As the transmission of a MAC frame with half-duplex operation exists only in
the same collision domain. The carrier signal needs to spend time to travel and
reach the target device. The worst case occurs when two most-distanced devices in
the same collision domain; one sends the frame first and the other sends the frame
right before the frame from first device arrives. The collision happens and will be
detected by the second device immediately. Because of the medium delay, this
corrupted signal needs to spend some time to propagate back to the first device.
The maximum time to detect a collision is approximately twice the signal
propagation time between the two most-distant devices. This maximum time is
traded-off by the collision recovery time and the diameter of the LAN.

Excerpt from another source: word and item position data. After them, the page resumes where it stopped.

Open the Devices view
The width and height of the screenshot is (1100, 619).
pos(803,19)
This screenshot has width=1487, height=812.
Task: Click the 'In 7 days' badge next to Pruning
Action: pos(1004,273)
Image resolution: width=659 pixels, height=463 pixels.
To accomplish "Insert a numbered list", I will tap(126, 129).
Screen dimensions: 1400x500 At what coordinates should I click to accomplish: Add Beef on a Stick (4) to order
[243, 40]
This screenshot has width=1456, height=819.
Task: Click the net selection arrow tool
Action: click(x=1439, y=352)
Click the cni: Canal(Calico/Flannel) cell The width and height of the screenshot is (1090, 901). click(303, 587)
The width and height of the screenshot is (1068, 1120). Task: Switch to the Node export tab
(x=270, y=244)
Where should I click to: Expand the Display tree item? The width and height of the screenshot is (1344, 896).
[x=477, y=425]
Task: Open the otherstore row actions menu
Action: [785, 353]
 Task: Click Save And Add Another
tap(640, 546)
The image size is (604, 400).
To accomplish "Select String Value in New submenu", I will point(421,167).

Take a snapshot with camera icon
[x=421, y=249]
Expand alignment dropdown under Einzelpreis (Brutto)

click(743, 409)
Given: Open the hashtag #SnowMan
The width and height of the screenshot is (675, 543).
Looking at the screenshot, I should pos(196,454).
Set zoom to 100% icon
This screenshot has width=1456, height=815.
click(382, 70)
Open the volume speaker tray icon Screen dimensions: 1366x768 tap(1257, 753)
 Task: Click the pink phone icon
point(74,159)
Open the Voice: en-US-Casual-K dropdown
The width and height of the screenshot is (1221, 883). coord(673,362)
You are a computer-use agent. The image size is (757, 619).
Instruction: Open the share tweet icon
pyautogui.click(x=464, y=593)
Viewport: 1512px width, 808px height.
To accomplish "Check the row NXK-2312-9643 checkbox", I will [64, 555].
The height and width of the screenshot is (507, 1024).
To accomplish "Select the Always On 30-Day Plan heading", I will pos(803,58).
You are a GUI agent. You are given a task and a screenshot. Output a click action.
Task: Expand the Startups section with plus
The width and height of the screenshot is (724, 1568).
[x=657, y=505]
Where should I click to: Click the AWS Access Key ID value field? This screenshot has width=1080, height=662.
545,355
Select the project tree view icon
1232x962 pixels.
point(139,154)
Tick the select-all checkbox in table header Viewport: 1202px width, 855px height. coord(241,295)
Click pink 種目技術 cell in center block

In the original 802.3 specification, Ethernet operates in half duplex only.
Under this condition, when in 10Mbps LAN, it’s 2500 meters, in 100Mbps LAN, it’s
approximately 200 meters and in 1000Mbps, 200 meters. Theoretically, the LAN
diameter should be 20 meters. However, in practice the LAN diameter of 200
meters is kept by increasing the minimum frame size with a variable-length, non-
data extension bit field, which is removed by the receiving MAC. The following
tables are the frame format suitable for 10M, 100M and 1000M Ethernet, and some
parameters that shall be applied to all of these three types of Ethernet.
Actually, the Gigabit Ethernet chips in practice do not support this feature at
the moment. All chips, and as well as all network vendors' devices, support full-
duplex mode only. It is safe to say that this criterion does not exist for both present
time and in the future. The switch’s Gigabit module supports only full-duplex mode.